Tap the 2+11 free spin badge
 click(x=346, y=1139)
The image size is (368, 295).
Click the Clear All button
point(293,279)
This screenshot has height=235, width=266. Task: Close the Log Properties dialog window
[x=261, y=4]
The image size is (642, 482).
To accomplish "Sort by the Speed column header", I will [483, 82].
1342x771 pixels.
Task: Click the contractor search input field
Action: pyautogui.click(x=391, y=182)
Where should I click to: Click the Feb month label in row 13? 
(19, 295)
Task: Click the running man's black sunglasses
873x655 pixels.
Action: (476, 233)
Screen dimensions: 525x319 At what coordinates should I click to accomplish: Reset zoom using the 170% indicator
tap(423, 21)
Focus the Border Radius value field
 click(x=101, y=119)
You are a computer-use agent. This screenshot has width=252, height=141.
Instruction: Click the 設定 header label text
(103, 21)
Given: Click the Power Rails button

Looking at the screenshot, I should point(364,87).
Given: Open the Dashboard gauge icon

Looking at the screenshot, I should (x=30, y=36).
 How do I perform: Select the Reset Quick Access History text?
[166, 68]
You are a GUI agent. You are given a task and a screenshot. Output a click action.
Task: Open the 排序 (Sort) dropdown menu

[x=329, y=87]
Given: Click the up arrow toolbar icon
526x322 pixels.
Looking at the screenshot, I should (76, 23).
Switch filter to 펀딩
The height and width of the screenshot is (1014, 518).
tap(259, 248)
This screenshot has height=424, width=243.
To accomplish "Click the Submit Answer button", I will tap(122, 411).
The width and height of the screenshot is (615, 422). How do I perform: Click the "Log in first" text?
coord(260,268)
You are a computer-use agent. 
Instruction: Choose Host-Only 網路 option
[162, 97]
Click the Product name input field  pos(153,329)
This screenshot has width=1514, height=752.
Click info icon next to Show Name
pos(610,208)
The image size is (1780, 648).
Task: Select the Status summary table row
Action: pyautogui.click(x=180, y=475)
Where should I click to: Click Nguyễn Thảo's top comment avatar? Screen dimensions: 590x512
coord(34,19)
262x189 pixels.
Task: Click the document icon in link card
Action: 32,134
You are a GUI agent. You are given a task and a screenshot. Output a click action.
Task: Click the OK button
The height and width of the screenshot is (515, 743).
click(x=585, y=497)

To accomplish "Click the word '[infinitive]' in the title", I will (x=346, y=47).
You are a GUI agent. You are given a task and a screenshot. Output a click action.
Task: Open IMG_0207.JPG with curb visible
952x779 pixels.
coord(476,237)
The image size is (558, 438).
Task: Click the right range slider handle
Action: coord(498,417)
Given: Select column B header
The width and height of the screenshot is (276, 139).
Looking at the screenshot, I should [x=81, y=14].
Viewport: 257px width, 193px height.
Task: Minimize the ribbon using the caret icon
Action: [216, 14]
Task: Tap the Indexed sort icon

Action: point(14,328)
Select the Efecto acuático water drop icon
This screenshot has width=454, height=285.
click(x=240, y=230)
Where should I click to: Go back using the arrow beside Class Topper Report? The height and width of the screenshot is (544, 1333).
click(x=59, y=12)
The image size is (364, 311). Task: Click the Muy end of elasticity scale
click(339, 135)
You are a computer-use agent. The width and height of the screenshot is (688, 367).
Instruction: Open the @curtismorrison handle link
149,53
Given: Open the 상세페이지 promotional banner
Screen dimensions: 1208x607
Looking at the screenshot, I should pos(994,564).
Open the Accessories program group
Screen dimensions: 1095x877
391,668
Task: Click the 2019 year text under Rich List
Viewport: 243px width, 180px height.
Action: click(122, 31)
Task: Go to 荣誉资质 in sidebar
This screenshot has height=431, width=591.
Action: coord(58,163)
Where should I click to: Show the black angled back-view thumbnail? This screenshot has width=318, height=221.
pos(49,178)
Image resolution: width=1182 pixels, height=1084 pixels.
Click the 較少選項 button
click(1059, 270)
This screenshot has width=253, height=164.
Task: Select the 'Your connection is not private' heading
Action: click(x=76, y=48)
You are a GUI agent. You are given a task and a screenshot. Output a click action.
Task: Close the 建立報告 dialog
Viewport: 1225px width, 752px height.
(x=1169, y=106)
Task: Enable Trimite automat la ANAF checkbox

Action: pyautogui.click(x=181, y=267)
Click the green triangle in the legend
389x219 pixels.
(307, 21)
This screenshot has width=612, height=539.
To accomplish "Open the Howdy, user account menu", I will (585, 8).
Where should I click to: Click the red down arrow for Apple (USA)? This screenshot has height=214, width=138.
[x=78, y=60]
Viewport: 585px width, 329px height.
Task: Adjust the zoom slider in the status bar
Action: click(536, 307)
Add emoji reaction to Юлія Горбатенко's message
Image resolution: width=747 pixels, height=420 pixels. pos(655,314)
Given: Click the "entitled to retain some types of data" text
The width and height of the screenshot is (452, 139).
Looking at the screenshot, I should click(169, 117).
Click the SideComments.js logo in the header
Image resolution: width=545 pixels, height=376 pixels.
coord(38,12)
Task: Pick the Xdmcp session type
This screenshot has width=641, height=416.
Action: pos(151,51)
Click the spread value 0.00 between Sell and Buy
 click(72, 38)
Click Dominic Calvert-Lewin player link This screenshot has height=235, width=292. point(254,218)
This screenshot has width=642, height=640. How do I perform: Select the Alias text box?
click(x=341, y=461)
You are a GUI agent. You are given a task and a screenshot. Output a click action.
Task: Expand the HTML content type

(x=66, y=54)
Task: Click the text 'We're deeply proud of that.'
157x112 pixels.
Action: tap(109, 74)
§ §
EXERCISE DIRECTIONS: The full set of records should be duplicated exactly.

OUTPUT OF THE EXERCISE:
Tap the 2+11 free spin badge
 click(x=346, y=1139)
The image size is (368, 295).
Click the Clear All button
point(293,279)
This screenshot has height=235, width=266. Task: Close the Log Properties dialog window
[x=261, y=4]
The image size is (642, 482).
To accomplish "Sort by the Speed column header", I will [483, 82].
1342x771 pixels.
Task: Click the contractor search input field
Action: pyautogui.click(x=391, y=182)
Where should I click to: Click the Feb month label in row 13? 
(19, 295)
Task: Click the running man's black sunglasses
873x655 pixels.
Action: (476, 233)
Screen dimensions: 525x319 At what coordinates should I click to accomplish: Reset zoom using the 170% indicator
tap(423, 21)
Focus the Border Radius value field
 click(x=101, y=119)
You are a computer-use agent. This screenshot has width=252, height=141.
Instruction: Click the 設定 header label text
(103, 21)
Given: Click the Power Rails button

Looking at the screenshot, I should point(364,87).
Given: Open the Dashboard gauge icon

Looking at the screenshot, I should (x=30, y=36).
 How do I perform: Select the Reset Quick Access History text?
[166, 68]
You are a GUI agent. You are given a task and a screenshot. Output a click action.
Task: Open the 排序 (Sort) dropdown menu

[x=329, y=87]
Given: Click the up arrow toolbar icon
526x322 pixels.
Looking at the screenshot, I should (76, 23).
Switch filter to 펀딩
The height and width of the screenshot is (1014, 518).
tap(259, 248)
This screenshot has height=424, width=243.
To accomplish "Click the Submit Answer button", I will tap(122, 411).
The width and height of the screenshot is (615, 422). How do I perform: Click the "Log in first" text?
coord(260,268)
You are a computer-use agent. 
Instruction: Choose Host-Only 網路 option
[162, 97]
Click the Product name input field  pos(153,329)
This screenshot has width=1514, height=752.
Click info icon next to Show Name
pos(610,208)
The image size is (1780, 648).
Task: Select the Status summary table row
Action: pyautogui.click(x=180, y=475)
Where should I click to: Click Nguyễn Thảo's top comment avatar? Screen dimensions: 590x512
coord(34,19)
262x189 pixels.
Task: Click the document icon in link card
Action: 32,134
You are a GUI agent. You are given a task and a screenshot. Output a click action.
Task: Click the OK button
The height and width of the screenshot is (515, 743).
click(x=585, y=497)

To accomplish "Click the word '[infinitive]' in the title", I will (x=346, y=47).
You are a GUI agent. You are given a task and a screenshot. Output a click action.
Task: Open IMG_0207.JPG with curb visible
952x779 pixels.
coord(476,237)
The image size is (558, 438).
Task: Click the right range slider handle
Action: coord(498,417)
Given: Select column B header
The width and height of the screenshot is (276, 139).
Looking at the screenshot, I should [x=81, y=14].
Viewport: 257px width, 193px height.
Task: Minimize the ribbon using the caret icon
Action: [216, 14]
Task: Tap the Indexed sort icon

Action: point(14,328)
Select the Efecto acuático water drop icon
This screenshot has width=454, height=285.
click(x=240, y=230)
Where should I click to: Go back using the arrow beside Class Topper Report? The height and width of the screenshot is (544, 1333).
click(x=59, y=12)
The image size is (364, 311). Task: Click the Muy end of elasticity scale
click(339, 135)
You are a computer-use agent. The width and height of the screenshot is (688, 367).
Instruction: Open the @curtismorrison handle link
149,53
Given: Open the 상세페이지 promotional banner
Screen dimensions: 1208x607
Looking at the screenshot, I should pos(994,564).
Open the Accessories program group
Screen dimensions: 1095x877
391,668
Task: Click the 2019 year text under Rich List
Viewport: 243px width, 180px height.
Action: click(122, 31)
Task: Go to 荣誉资质 in sidebar
This screenshot has height=431, width=591.
Action: coord(58,163)
Where should I click to: Show the black angled back-view thumbnail? This screenshot has width=318, height=221.
pos(49,178)
Image resolution: width=1182 pixels, height=1084 pixels.
Click the 較少選項 button
click(1059, 270)
This screenshot has width=253, height=164.
Task: Select the 'Your connection is not private' heading
Action: click(x=76, y=48)
You are a GUI agent. You are given a task and a screenshot. Output a click action.
Task: Close the 建立報告 dialog
Viewport: 1225px width, 752px height.
(x=1169, y=106)
Task: Enable Trimite automat la ANAF checkbox

Action: pyautogui.click(x=181, y=267)
Click the green triangle in the legend
389x219 pixels.
(307, 21)
This screenshot has width=612, height=539.
To accomplish "Open the Howdy, user account menu", I will (585, 8).
Where should I click to: Click the red down arrow for Apple (USA)? This screenshot has height=214, width=138.
[x=78, y=60]
Viewport: 585px width, 329px height.
Task: Adjust the zoom slider in the status bar
Action: click(536, 307)
Add emoji reaction to Юлія Горбатенко's message
Image resolution: width=747 pixels, height=420 pixels. pos(655,314)
Given: Click the "entitled to retain some types of data" text
The width and height of the screenshot is (452, 139).
Looking at the screenshot, I should click(169, 117).
Click the SideComments.js logo in the header
Image resolution: width=545 pixels, height=376 pixels.
coord(38,12)
Task: Pick the Xdmcp session type
This screenshot has width=641, height=416.
Action: pos(151,51)
Click the spread value 0.00 between Sell and Buy
 click(72, 38)
Click Dominic Calvert-Lewin player link This screenshot has height=235, width=292. point(254,218)
This screenshot has width=642, height=640. How do I perform: Select the Alias text box?
click(x=341, y=461)
You are a GUI agent. You are given a task and a screenshot. Output a click action.
Task: Expand the HTML content type

(x=66, y=54)
Task: Click the text 'We're deeply proud of that.'
157x112 pixels.
Action: tap(109, 74)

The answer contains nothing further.